Malcriados

Últimamente, por asuntos de trabajo, viajo mucho en avión. Debo aclarar que siempre a destinos nacionales: hace más de una década que no salgo de esta isla. Pero lo cierto es que ya puedo repetir de carretilla las consignas de seguridad de las aeromozas, todas las instrucciones de viaje, incluso con sus correspondientes gestos.

De viaje en viaje, algo me ha llamado poderosamente la atención: el poco caso que mucha gente le hace a algunas de las indicaciones. Está claro: a nadie se le ocurriría tratar de entrar a la cabina con un machete (obviamente no pasaría del primer control) y tampoco encendería un cigarro, pero eso último, estoy casi seguro, se debe más bien a la prohibición expresa de entrar con fósforos, mecheros y fosforeras.

Dicen por el megáfono: “No está permitido el uso de teléfonos celulares, pues las ondas que emiten interfieren con los equipos del avión”, y la señora que tengo sentada al lado ni se molesta en apagar su móvil. Es más, mientras explican cómo hay que usar los salvavidas en caso de necesidad, suena su teléfono y ella sostiene una animada conversación:

—Estoy aquí, en el avión, a punto de despegar.

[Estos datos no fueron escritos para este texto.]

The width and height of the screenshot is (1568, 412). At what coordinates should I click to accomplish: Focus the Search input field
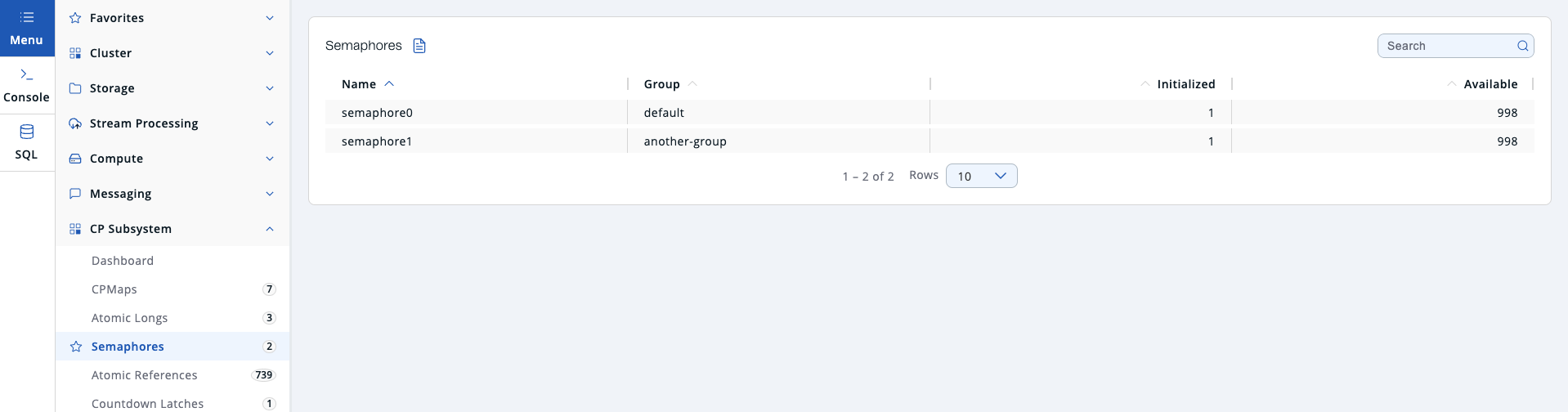pyautogui.click(x=1447, y=46)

Cuando llegue a La Habana te llamo. Dile a Mario que no vayan a buscarme, que yo voy a coger un taxi. Antes del mediodía ya estoy allá…

Despegamos, reparten caramelos. Y la señora y su nieta abren los envoltorios y los tiran al piso, sin asomo de rubor. La niña no quiere estar sentada, se suelta el cinturón, se arrodilla en el asiento… Y es la aeromoza la que tiene que regañarla, porque la abuela está demasiado entretenida jugando a las bolitas en su celular.

Aterrizamos, por el megáfono le piden a los pasajeros que se mantengan sentados con el cinturón puesto hasta que el avión se detenga y abran las puertas… y la señora tampoco parece escucharlo. Apenas disminuye la velocidad se levanta y cuando el avión finalmente apaga los motores ella hace rato que está en el pasillo, dando empujones con sus maletines, loca por salir primero que todos.

Yo no tengo elementos para decir que la señora es una mala ciudadana. A lo mejor, incluso, es una excelente madre, vecina y amiga de sus amigos. Pero su proceder en el avión dejó mucho que desear. Y lo preocupante es que no es ella sola. Son legiones de malcriados, en la tierra y en los aires. Cuando abandono el avión observo el lamentable estado de la cabina. El piso lleno de envoltorios de caramelos, los periódicos deshojándose en los asientos, latas de refresco vacías, papeles sanitarios…

Un amigo siempre me dice: “es el eterno círculo vicioso”. ¿Quién nos asegura que esta señora, hoy mismo, no fue maltratada por alguien? ¿Cuántas veces la misma aerolínea —sus empleados, se entiende— no nos ha faltado al respeto? ¿Con qué moral van a regañar a la señora si el vuelo ha salido con dos horas de atraso y nadie se ha dignado a ofrecer disculpas?

Ese amigo casi siempre me deja sin argumentos. Me encojo de hombros y me voy a esperar mis maletas.